The term ‘invasive species’ is most commonly associated with species which have been introduced to new areas by human activity (such as Eurasian species in Australia), but also applies to species that have been able to expand to new areas within their native ranges due to human activity. Activities such as road building, agriculture and mineral extraction have been shown to enable some species to expand their ranges in such a way, generally at the expense of other species.
The Sicklebush, Dichrostachys cinerea is a deciduous, woody Leguminous shrub or small tree native to the Sahel and Sudan regions of Africa and the southern part of the Arabian peninsula. It produces seed pods with a strong smell that are attractive to browsing animals, which eat the pods and spread the seeds to new areas. When established in an area it is very hard to get rid of, as it is a tough, thorny woody plant which produces networks of persistent underground roots from which new plants can grow, as well as large numbers of seeds which can survive in the soil for at least five years before germinating. The plant has become established around boreholes (artificial water-holes) in cattle farming areas in many parts of Africa, where it modifies the environment, replacing open grassland with a dense shrubby woodland, which is often then invaded by larger trees excluded from grassland by grazing animals, eventually resulting in the replacement of the original grassland with mature forests.
Due to the difficulty of removing Dichrostachys cinerea once it becomes established, efforts to control the plant currently revolve around the manual collection of seed pods before they become ripe, in order to prevent the plant from spreading further. However this is extremely labour intensive and of limited effectiveness, making gaining a better understanding of the plant in order to establish more effective methods of controlling it a priority for agricultural scientists in affected parts of Africa.

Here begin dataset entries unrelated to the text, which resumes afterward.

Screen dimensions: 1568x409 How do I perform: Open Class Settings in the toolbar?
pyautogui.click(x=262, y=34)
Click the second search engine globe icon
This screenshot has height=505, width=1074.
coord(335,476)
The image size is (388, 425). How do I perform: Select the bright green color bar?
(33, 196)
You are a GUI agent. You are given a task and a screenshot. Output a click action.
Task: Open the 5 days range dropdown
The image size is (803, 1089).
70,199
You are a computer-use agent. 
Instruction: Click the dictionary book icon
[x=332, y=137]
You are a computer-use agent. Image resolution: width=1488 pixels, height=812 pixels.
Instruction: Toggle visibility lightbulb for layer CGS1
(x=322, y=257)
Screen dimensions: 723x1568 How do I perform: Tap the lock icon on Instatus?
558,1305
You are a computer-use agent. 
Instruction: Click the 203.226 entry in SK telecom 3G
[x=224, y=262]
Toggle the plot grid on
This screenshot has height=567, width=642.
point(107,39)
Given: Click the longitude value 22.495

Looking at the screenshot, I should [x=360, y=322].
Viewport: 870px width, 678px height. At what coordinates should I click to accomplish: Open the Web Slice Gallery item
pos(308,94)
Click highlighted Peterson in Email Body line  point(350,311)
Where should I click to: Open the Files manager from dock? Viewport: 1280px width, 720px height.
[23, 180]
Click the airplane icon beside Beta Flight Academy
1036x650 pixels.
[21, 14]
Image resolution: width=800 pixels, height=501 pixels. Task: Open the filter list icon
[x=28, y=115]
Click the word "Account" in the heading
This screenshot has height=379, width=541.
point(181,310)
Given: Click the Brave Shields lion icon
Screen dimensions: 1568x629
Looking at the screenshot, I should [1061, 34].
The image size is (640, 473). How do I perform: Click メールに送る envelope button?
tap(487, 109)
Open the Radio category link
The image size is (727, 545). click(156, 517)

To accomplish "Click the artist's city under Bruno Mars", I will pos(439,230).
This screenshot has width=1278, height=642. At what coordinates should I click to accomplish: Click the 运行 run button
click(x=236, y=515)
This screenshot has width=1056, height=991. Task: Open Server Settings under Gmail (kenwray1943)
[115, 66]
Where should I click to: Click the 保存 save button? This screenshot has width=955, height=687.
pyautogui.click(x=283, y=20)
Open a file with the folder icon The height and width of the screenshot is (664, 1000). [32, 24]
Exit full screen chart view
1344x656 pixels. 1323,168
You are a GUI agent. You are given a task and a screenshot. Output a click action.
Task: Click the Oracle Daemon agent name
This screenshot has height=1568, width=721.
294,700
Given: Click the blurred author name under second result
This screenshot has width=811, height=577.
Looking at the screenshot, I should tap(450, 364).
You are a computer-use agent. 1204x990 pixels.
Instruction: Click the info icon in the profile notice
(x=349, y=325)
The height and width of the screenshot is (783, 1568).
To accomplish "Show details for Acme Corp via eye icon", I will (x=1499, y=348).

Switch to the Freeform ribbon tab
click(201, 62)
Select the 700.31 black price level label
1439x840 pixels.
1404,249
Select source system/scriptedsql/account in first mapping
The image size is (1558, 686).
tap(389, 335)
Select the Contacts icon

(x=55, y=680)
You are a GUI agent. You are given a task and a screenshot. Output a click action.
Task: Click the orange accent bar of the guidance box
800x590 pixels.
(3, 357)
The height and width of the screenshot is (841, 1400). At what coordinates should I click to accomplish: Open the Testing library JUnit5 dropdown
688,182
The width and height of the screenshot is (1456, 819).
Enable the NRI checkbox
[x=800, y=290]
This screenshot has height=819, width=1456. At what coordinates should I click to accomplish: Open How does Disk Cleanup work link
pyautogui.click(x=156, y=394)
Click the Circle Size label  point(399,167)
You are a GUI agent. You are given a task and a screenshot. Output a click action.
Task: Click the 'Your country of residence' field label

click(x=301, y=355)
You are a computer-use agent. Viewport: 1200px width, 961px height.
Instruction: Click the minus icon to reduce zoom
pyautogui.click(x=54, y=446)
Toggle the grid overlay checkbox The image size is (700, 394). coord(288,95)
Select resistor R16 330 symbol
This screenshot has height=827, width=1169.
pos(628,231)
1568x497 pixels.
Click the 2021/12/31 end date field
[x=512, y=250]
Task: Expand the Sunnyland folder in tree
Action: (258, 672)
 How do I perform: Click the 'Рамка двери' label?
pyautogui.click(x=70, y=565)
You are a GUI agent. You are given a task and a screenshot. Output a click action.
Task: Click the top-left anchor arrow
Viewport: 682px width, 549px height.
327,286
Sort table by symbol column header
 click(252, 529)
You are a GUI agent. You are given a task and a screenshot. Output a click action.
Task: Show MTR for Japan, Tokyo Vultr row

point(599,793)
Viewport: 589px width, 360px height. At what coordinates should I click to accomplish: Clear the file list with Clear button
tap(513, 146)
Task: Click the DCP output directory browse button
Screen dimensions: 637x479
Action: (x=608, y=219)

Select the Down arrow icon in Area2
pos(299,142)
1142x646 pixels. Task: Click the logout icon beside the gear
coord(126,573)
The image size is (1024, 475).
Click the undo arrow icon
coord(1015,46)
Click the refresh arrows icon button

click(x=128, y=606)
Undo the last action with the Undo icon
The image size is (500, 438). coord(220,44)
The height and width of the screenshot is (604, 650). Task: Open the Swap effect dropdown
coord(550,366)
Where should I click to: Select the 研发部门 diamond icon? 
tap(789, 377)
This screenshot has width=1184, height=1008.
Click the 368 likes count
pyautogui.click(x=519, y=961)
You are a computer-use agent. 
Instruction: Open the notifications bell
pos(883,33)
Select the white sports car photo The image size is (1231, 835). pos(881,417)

In a paper published in the journal Nature Conservation on 8 August 2014, Clarice Mudzengi of the Department of Research and Specialist Services at the Makoholi Research Institute, Shakkie Kativu of the Department of Biological Sciences at the University of Zimbabwe, Everson Dahwa, also of the Department of Research and Specialist Services at the Makoholi Research Institute, XavierPoshiwa of the Department of Animal Science at the University of Zimbabwe and Chrispen Murungweni of the Department of Animal Production and Technology at the Chinhoyi University of Technology describe the results of a study of the impact of Dichrostachys cinerea on soil chemistry and herbaceous plant diversity on cattle rangelands on a farm to the north of Masvingo in eastern Zimbabwe. The area is located at a mean altitude of 1163 m above sea-level and has a semi-arid climate, with recorded temperatures ranging from 13.3˚C recorded in June to 21.8˚C recorded in October. The soil is generally poor in nutrients, particularly nitrogen, sulphur and phosphorus, being dominated by granite-derived sandy loams.
Mudzengi et al. found 26 species of grasses and herbaceous plants living in areas that had been colonized by Dichrostachys cinerea, compared to 32 species in areas that had not. However this was not just a simple loss of biodiversity, as eight of the species found in invaded areas were not found in the uninvaded areas, suggesting that the presence of Dichrostachys cinereawas also facilitating the spread of these species.
The soil in areas where Dichrostachys cinerea had become established had raised levels of nitrogen, phosphorous and potassium compared to uninvaded areas. As a Legume Dichrostachys cinerea is known to fix nitrogen in the soil, but this is clearly not the only factor present. Mudzengi et al. suggest that the raised nutrient levels may be associated with the layer of leaf-litter established around the deciduous shrubs (which returns nutrients to the soil), or with competitive exclusion of plants using high levels of nutrients. The establishment of new Dichrostachys cinerea patches did not seem to be affected by soil chemistry.
The invasive plants found in Dichrostachys cinerea patches but not in uninvaded areas are predominantly Grass species typically found on disturbed ground, and often very tolerant of low nutrient levels. This suggests that these invasions are facilitated by the exclusion of other plant species which might otherwise outcompete them, rather than directly due to the modification of the soil chemistry.
Plants being excluded by the presence of Dichrostachys cinerea may have problems adapting to the altered soil chemistry, or may be excluded by reduced light levels available beneath the plants. Dichrostachys cinerea produces a fairly dense canopy, greatly reducing the amount of light to plants growing beneath it. In addition it produces a layer of leaf litter, which further reduces the light available to new seedlings; this is particularly efficient in excluding plants with small seeds that store little in the way of nutrients and which need to start photosynthesizing soon after germination (this includes most herbaceous plants with wind-blown seeds).